Please write out exactly the lines from the one with "At what coordinates should I click to accomplish: Click" through the end of the data below, both ends included, and omit any pictures.

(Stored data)
_ _ _ _ _ _ _

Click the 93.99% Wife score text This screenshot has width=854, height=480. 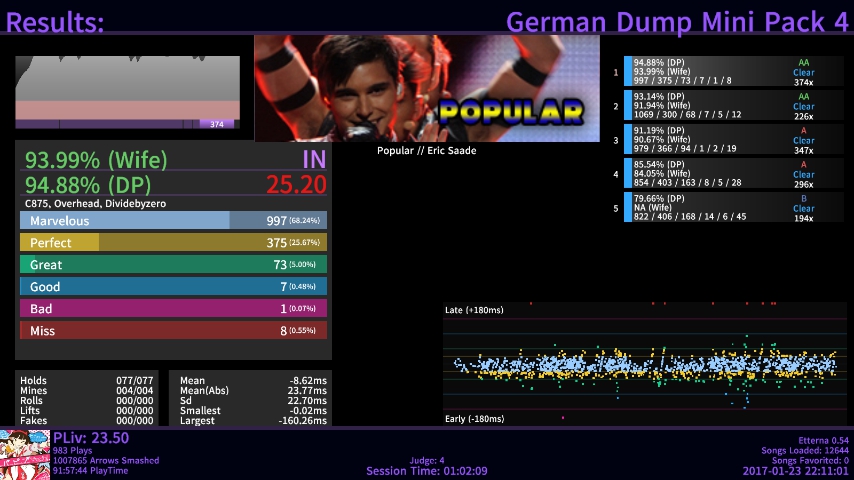(96, 161)
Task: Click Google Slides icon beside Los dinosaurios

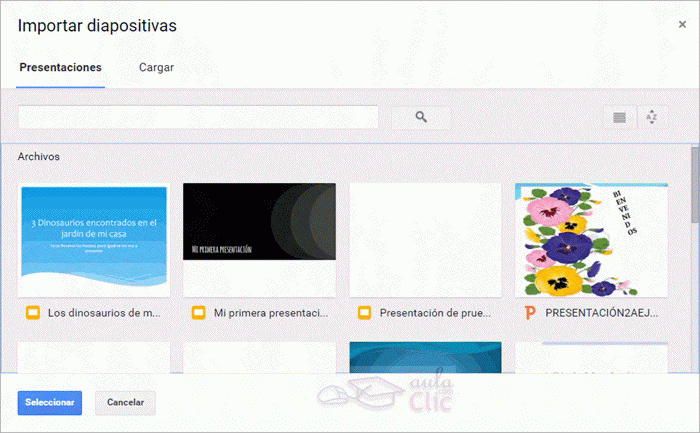Action: (31, 312)
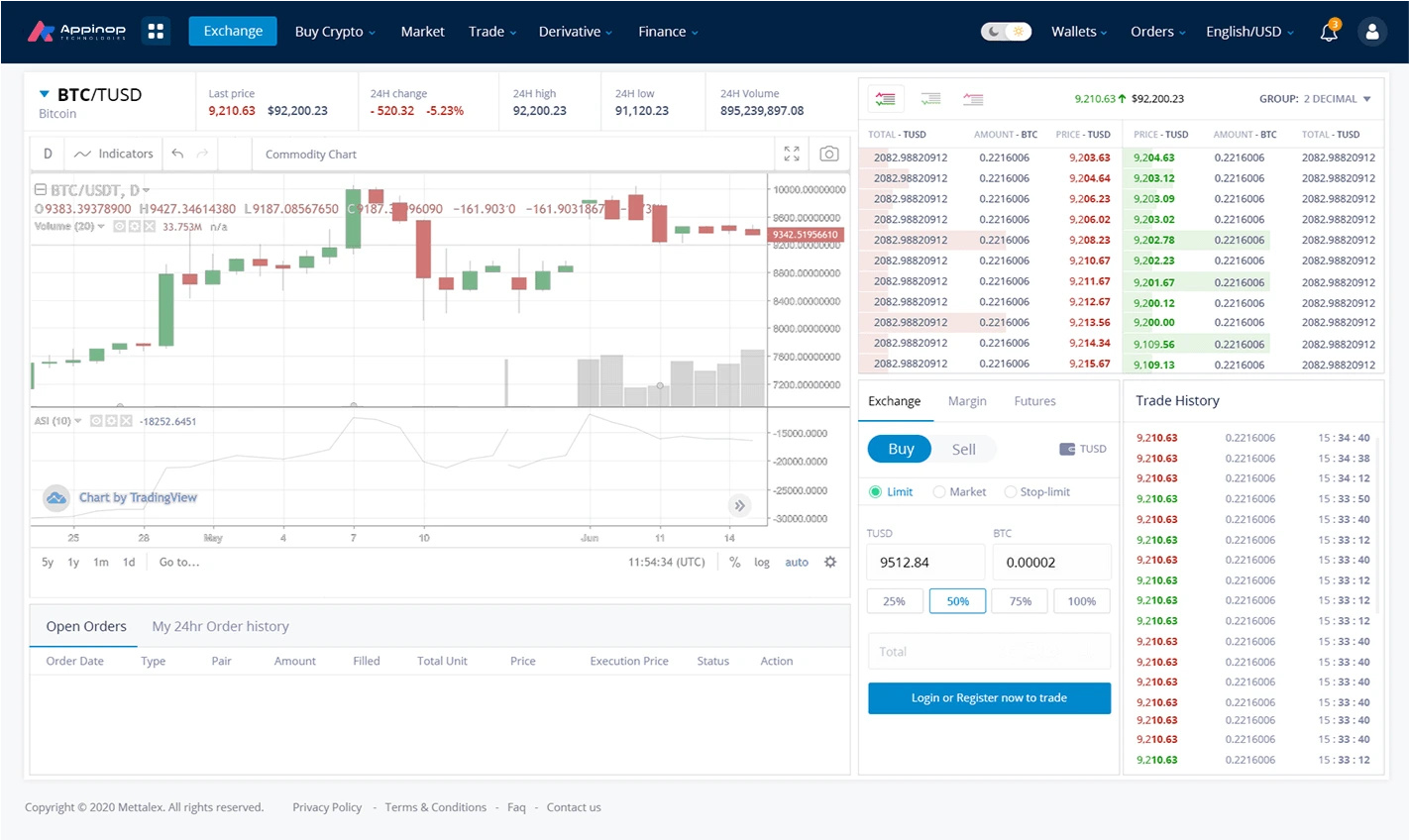Open My 24hr Order history tab
This screenshot has width=1409, height=840.
coord(220,626)
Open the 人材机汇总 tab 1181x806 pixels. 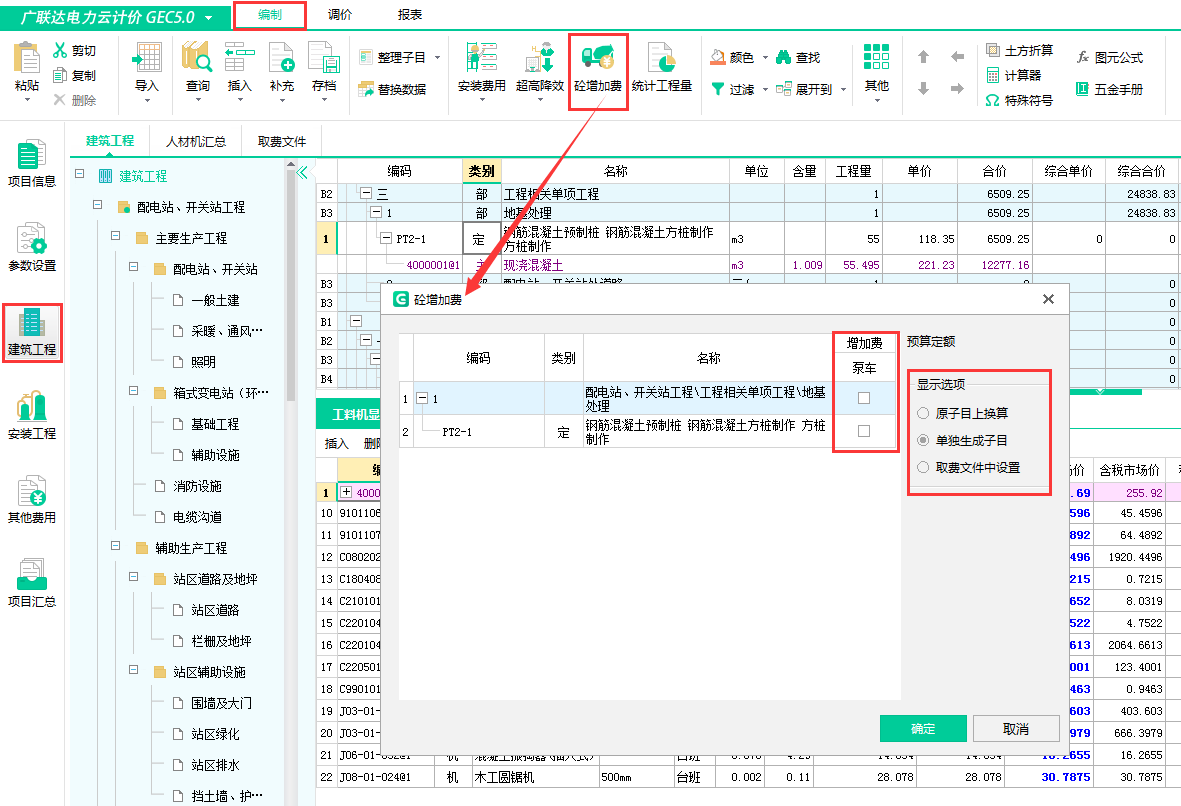pos(196,141)
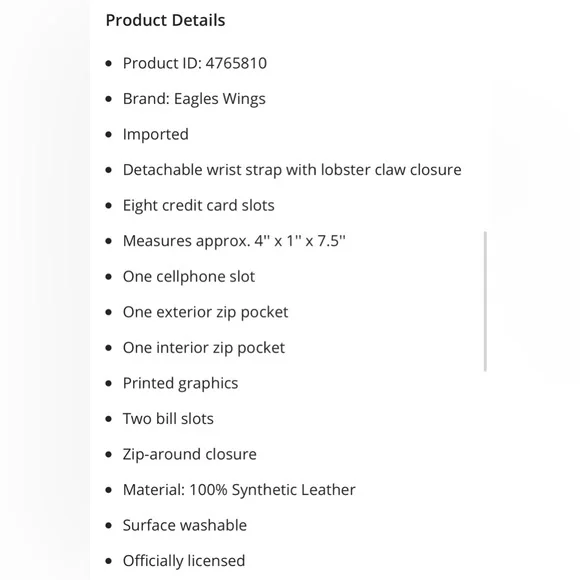580x580 pixels.
Task: Click the Detachable wrist strap list item
Action: (292, 170)
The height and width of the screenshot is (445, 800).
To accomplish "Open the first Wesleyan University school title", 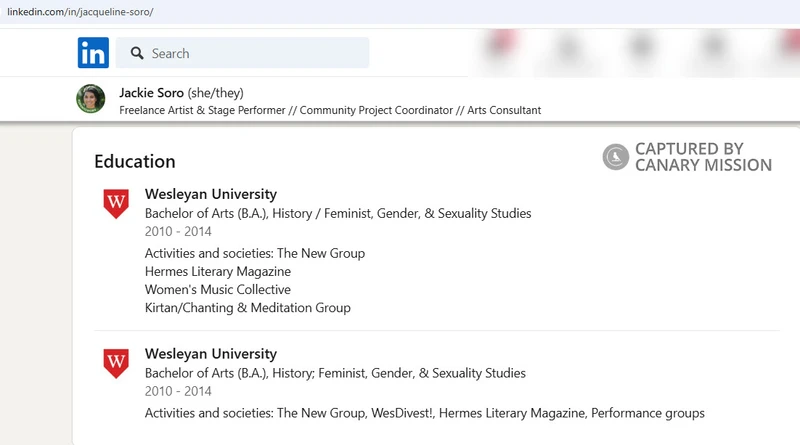I will [211, 194].
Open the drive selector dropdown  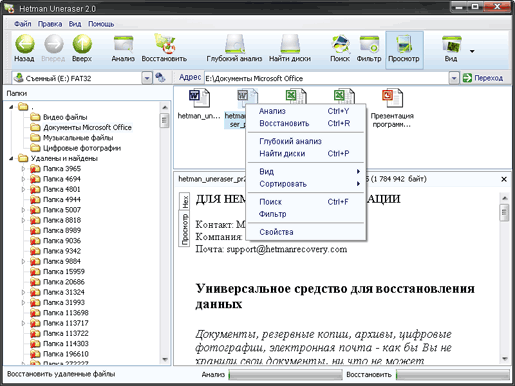coord(147,78)
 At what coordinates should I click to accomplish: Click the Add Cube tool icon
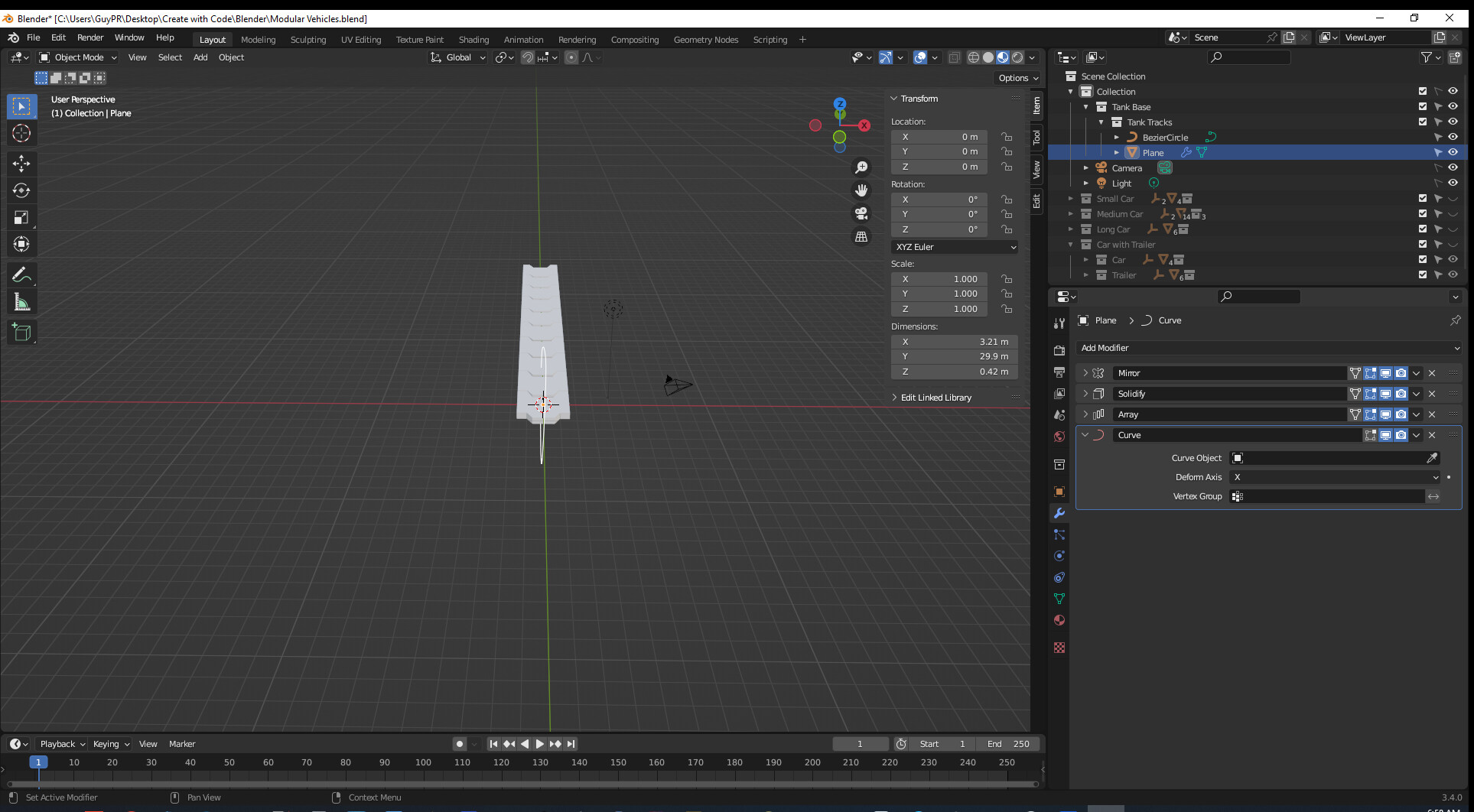point(21,332)
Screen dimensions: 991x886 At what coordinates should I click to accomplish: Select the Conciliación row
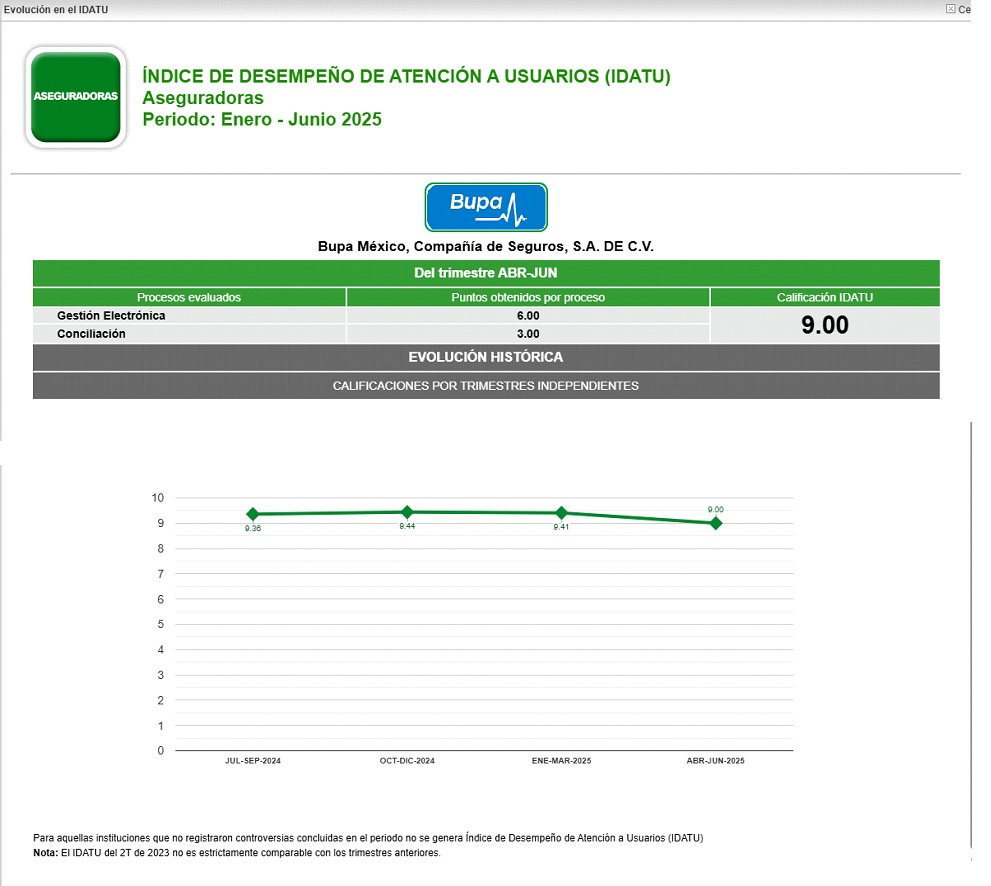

_ _ _ _ _ _ _

*WORKED SOLUTION:*
 At what coordinates should I click to accomplish: Click the Add Cube tool icon
point(21,332)
Screen dimensions: 991x886 At what coordinates should I click to accomplish: Select the Conciliación row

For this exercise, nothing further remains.